The company also has patent-pending tools to help with “drug repositioning” — finding new uses for old or withdrawn drugs. These tools have generated lots of interest from overseas funds, Ramos said, and that promises to enable scientists at the FDA and drug companies to assess new or repurposed drugs for efficacy and side-effect profiles at the molecular level before extensive clinical trials.
“These tools help them make better go-or-no-go decisions,” Ramos said.

So far, pharmaceuticals — big and small — have been MedeoLinx’s primary focus, but Chen said the company is currently building relationships with insurance companies also.

“They have data that shows clinical pathology tests on patients, and information on drug treatment of those patients, and the long-term outcome of these patients,” Chen said, data that could be very useful in evaluating such things as expanding a drug’s potential success in other therapeutic areas.
Chen is also planning a trip to China to explore the building of a research institution in one of the country’s largest hospitals.

These new approaches to help clientele are a major reason why TechPoint, a statewide advocate for Indiana’s information technology sector, recently named MedeoLinx one of seven finalists in the Health Information Technology Excellence and Innovation category of the 2013 Mira Awards. It is MedeoLinx’s fourth consecutive year as a finalist.

Chen also is a finalist this year for TechPoint’s award for Technology Educator of the Year. Winners will be announced April 20.
MedeoLinx, which has its headquarters at the IUPUI Center for Innovation, won the Innocentive.com 2012 Cancer Systems Biology Grand Challenge. More than 1,000 entries competed to seek series of functional genomic data sets aimed at determining whether cancer could be prevented using an undisclosed drug.

MedeoLinx, which Chen launched in 2006, controls or has applications pending for five patents, and Chen said the company plans to apply for two more patents this year.

****************************************

What does the MedeoLinx article say about each of these?
(a) Where is MedeoLinx headquartered?
(b) In what year did Chen launch MedeoLinx?
(c) For how many consecutive years has MedeoLinx been a Mira Awards finalist?

****************************************

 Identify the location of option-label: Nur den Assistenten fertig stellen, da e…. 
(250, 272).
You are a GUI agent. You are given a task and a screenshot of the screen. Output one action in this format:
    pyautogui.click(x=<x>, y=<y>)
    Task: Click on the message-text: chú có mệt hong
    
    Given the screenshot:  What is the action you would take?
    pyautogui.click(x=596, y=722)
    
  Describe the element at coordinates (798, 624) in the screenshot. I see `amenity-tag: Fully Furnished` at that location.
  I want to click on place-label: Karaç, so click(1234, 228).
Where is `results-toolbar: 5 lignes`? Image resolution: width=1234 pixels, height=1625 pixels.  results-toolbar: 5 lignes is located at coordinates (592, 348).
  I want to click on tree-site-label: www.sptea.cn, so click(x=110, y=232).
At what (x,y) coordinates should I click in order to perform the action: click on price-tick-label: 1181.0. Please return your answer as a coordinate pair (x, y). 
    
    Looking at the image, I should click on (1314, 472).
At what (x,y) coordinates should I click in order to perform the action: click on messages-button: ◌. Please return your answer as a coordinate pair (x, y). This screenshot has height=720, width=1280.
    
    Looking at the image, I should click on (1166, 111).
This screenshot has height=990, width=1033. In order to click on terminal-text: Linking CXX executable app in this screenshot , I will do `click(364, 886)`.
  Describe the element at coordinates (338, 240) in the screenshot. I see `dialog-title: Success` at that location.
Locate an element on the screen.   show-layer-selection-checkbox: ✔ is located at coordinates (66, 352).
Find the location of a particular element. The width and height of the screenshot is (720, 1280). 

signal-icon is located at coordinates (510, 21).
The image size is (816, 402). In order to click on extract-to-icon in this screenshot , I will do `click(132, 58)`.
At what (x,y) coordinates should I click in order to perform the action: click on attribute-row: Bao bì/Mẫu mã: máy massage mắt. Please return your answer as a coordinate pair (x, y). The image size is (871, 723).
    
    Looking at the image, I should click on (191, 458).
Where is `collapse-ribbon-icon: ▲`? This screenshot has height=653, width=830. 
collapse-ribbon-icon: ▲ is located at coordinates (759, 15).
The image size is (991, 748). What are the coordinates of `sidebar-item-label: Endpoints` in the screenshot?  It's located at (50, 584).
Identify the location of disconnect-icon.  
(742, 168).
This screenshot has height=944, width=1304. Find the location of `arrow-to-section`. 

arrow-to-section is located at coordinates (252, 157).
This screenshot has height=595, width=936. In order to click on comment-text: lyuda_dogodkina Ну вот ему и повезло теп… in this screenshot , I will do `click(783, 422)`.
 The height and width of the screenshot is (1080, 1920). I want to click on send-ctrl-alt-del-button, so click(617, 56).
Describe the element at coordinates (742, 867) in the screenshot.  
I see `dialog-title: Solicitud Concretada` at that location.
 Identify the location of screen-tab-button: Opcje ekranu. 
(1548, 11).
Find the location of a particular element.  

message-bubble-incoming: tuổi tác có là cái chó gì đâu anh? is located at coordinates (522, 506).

****************************************

Written solution:
(a) The IUPUI Center for Innovation
(b) 2006
(c) Four